JSON itself effectively allows arbitrary-precision decimals, as JSON is just a general-purpose data description language.  I am guessing that if the Python view server is used, then the view will return the correct values (as Python supports long integers).

I did some research into JavaScript and precision because I wanted to use CouchDB to do financial calculations (e.g. summation of product prices).  ECMAScript 4 (or JavaScript 2) seems to support "real decimals":

http://intertwingly.net/blog/2008/07/11/Decimal-in-ECMAScript
http://dev.opera.com/articles/view/why-i-love-ecmascript-4-real-decimals/

I'm not sure when Spidermonkey will have ECMAScript 4, but when it does it looks like we'll get all the juicy benefits of real decimals.  In the meantime, we should document this in case it gives anyone a nasty surprise...
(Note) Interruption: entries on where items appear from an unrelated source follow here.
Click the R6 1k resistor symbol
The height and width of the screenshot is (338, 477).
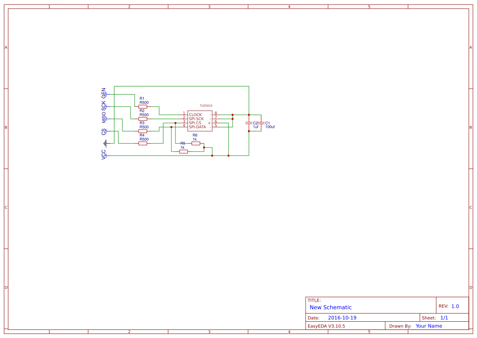click(x=196, y=143)
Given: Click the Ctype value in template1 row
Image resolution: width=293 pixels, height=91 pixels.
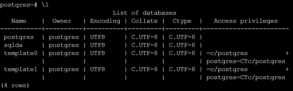Looking at the screenshot, I should (x=182, y=69).
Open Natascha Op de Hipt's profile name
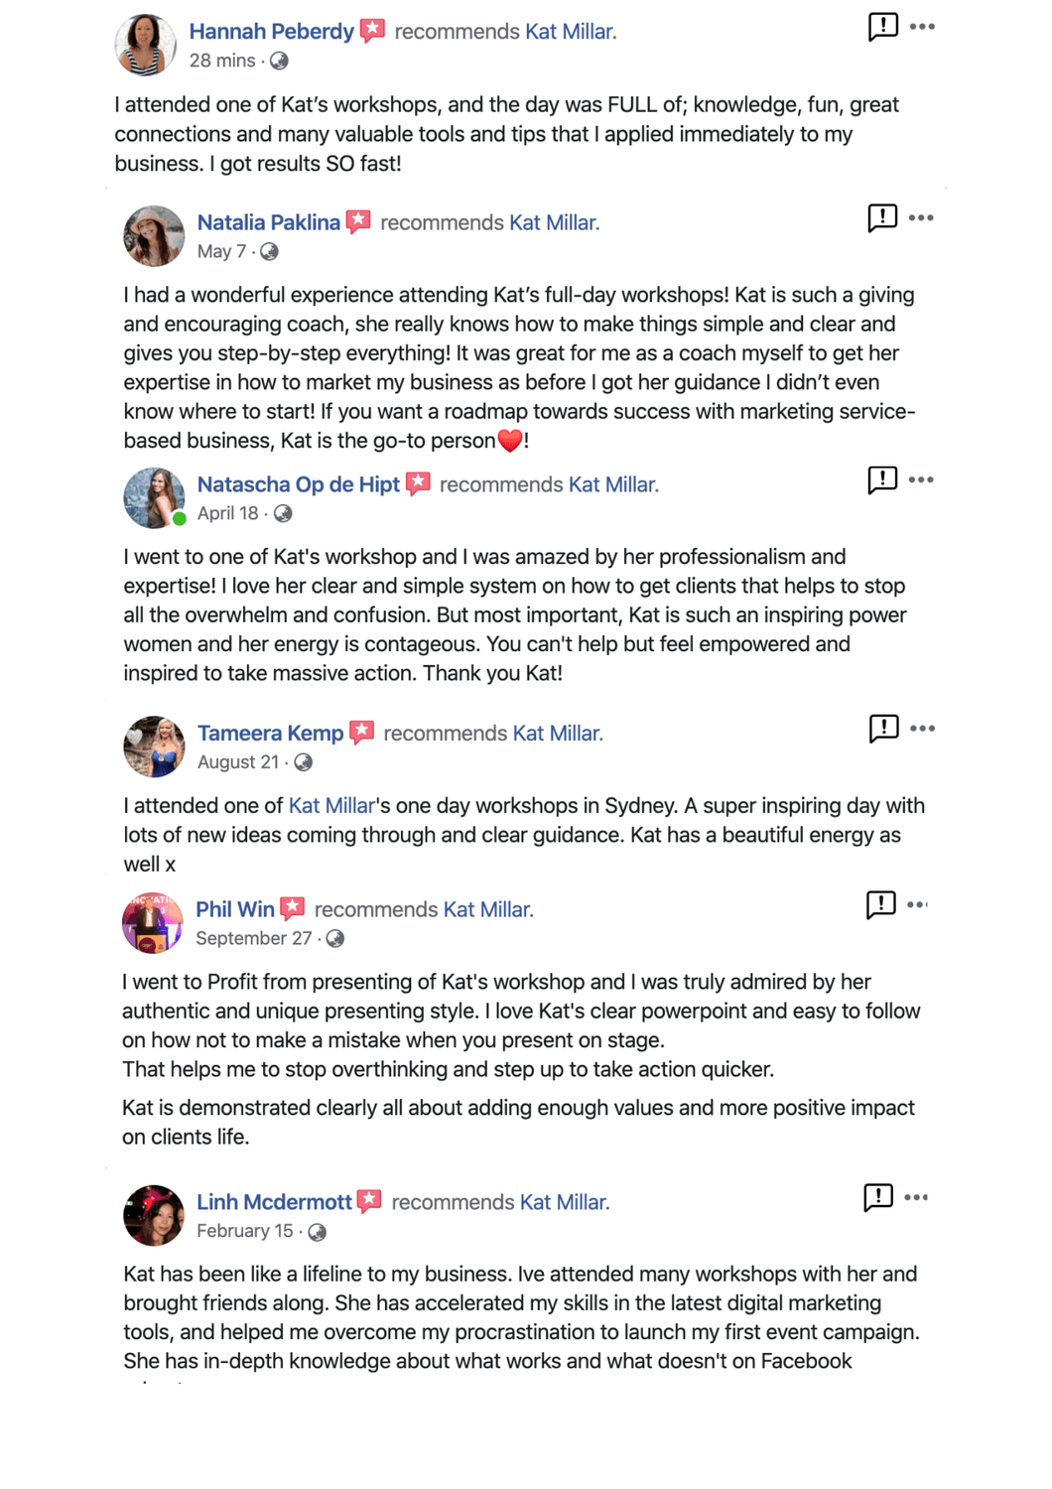The image size is (1052, 1489). pos(298,484)
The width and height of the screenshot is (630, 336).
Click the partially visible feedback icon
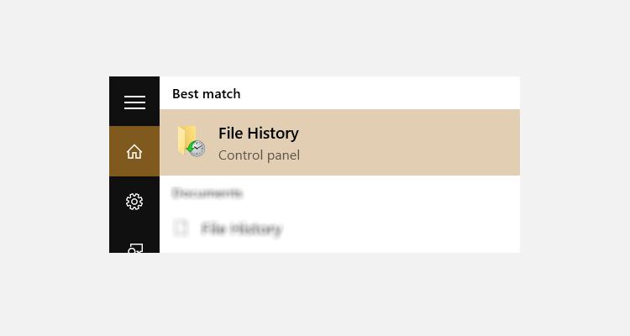click(135, 248)
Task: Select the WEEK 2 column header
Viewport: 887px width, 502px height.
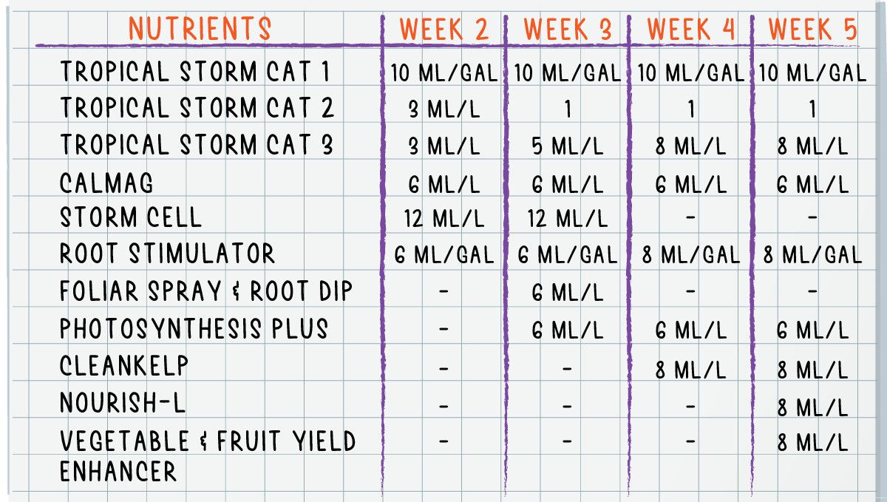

> Large Number Support Bug
> ------------------------
>
>                 Key: COUCHDB-227
>                 URL: https://issues.apache.org/jira/browse/COUCHDB-227
>             Project: CouchDB
>          Issue Type: Bug
>          Components: Administration Console, JavaScript View Server
>            Reporter: Adam Kocoloski
>
> It looks like SpiderMonkey rounds large integers.  To reproduce,  create a document in Futon with a field value
> 9999999999999999
> Futon will round this to 10000000000000000.  Or, create a document with that field value by some other means and then emit the field in a view.  The document will have the correct value for the field, but the value in the view will be wrong.